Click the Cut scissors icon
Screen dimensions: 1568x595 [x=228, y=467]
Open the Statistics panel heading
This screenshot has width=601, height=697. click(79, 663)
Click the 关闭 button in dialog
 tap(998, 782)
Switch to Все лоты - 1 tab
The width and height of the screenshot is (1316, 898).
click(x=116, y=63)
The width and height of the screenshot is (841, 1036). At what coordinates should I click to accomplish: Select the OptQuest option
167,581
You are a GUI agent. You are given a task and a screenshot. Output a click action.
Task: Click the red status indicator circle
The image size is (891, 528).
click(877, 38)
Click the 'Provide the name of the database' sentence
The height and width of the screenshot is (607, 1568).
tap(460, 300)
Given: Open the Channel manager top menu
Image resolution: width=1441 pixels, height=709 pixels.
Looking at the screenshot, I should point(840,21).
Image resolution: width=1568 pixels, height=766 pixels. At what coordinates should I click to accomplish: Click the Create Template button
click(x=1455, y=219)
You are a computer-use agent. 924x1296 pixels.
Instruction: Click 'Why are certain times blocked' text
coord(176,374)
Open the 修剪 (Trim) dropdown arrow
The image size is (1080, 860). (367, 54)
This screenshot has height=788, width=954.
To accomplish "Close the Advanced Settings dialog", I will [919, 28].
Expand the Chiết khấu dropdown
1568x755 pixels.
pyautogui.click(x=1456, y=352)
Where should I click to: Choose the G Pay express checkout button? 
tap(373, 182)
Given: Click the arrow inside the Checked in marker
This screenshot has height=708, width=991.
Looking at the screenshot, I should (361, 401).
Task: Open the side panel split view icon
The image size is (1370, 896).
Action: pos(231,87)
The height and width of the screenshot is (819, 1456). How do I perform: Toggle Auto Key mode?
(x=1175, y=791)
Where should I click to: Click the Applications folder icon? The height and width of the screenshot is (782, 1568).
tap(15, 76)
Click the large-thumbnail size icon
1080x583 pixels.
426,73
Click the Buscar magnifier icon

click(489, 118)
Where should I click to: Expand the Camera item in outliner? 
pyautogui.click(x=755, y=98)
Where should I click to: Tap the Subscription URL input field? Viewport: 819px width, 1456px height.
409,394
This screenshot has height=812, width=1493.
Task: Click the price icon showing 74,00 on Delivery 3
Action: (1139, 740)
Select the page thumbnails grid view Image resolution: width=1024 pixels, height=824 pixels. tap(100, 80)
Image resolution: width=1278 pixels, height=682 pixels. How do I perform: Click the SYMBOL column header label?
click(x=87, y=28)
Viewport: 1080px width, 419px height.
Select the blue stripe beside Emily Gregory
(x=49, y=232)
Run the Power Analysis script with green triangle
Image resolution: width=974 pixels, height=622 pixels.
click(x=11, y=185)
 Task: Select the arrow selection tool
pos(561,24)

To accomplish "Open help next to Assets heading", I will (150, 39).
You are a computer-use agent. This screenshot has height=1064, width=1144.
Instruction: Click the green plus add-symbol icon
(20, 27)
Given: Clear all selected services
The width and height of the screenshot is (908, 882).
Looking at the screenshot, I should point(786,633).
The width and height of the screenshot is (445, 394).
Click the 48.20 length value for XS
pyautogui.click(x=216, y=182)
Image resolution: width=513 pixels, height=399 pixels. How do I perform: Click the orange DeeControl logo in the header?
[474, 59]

★ ★ ★ ★ ★ ★ ★

Prompt >> Copy out the material above word for word, from the first line to the last.

Response for this exercise >>
Click the Cut scissors icon
Screen dimensions: 1568x595 [x=228, y=467]
Open the Statistics panel heading
This screenshot has width=601, height=697. click(79, 663)
Click the 关闭 button in dialog
 tap(998, 782)
Switch to Все лоты - 1 tab
The width and height of the screenshot is (1316, 898).
click(x=116, y=63)
The width and height of the screenshot is (841, 1036). At what coordinates should I click to accomplish: Select the OptQuest option
167,581
You are a GUI agent. You are given a task and a screenshot. Output a click action.
Task: Click the red status indicator circle
The image size is (891, 528).
click(877, 38)
Click the 'Provide the name of the database' sentence
The height and width of the screenshot is (607, 1568).
tap(460, 300)
Given: Open the Channel manager top menu
Image resolution: width=1441 pixels, height=709 pixels.
Looking at the screenshot, I should point(840,21).
Image resolution: width=1568 pixels, height=766 pixels. At what coordinates should I click to accomplish: Click the Create Template button
click(x=1455, y=219)
You are a computer-use agent. 924x1296 pixels.
Instruction: Click 'Why are certain times blocked' text
coord(176,374)
Open the 修剪 (Trim) dropdown arrow
The image size is (1080, 860). (367, 54)
This screenshot has height=788, width=954.
To accomplish "Close the Advanced Settings dialog", I will [919, 28].
Expand the Chiết khấu dropdown
1568x755 pixels.
pyautogui.click(x=1456, y=352)
Where should I click to: Choose the G Pay express checkout button? 
tap(373, 182)
Given: Click the arrow inside the Checked in marker
This screenshot has height=708, width=991.
Looking at the screenshot, I should (361, 401).
Task: Open the side panel split view icon
The image size is (1370, 896).
Action: pos(231,87)
The height and width of the screenshot is (819, 1456). How do I perform: Toggle Auto Key mode?
(x=1175, y=791)
Where should I click to: Click the Applications folder icon? The height and width of the screenshot is (782, 1568).
tap(15, 76)
Click the large-thumbnail size icon
1080x583 pixels.
426,73
Click the Buscar magnifier icon

click(489, 118)
Where should I click to: Expand the Camera item in outliner? 
pyautogui.click(x=755, y=98)
Where should I click to: Tap the Subscription URL input field? Viewport: 819px width, 1456px height.
409,394
This screenshot has height=812, width=1493.
Task: Click the price icon showing 74,00 on Delivery 3
Action: (1139, 740)
Select the page thumbnails grid view Image resolution: width=1024 pixels, height=824 pixels. tap(100, 80)
Image resolution: width=1278 pixels, height=682 pixels. How do I perform: Click the SYMBOL column header label?
click(x=87, y=28)
Viewport: 1080px width, 419px height.
Select the blue stripe beside Emily Gregory
(x=49, y=232)
Run the Power Analysis script with green triangle
Image resolution: width=974 pixels, height=622 pixels.
click(x=11, y=185)
 Task: Select the arrow selection tool
pos(561,24)

To accomplish "Open help next to Assets heading", I will (150, 39).
You are a computer-use agent. This screenshot has height=1064, width=1144.
Instruction: Click the green plus add-symbol icon
(20, 27)
Given: Clear all selected services
The width and height of the screenshot is (908, 882).
Looking at the screenshot, I should point(786,633).
The width and height of the screenshot is (445, 394).
Click the 48.20 length value for XS
pyautogui.click(x=216, y=182)
Image resolution: width=513 pixels, height=399 pixels. How do I perform: Click the orange DeeControl logo in the header?
[474, 59]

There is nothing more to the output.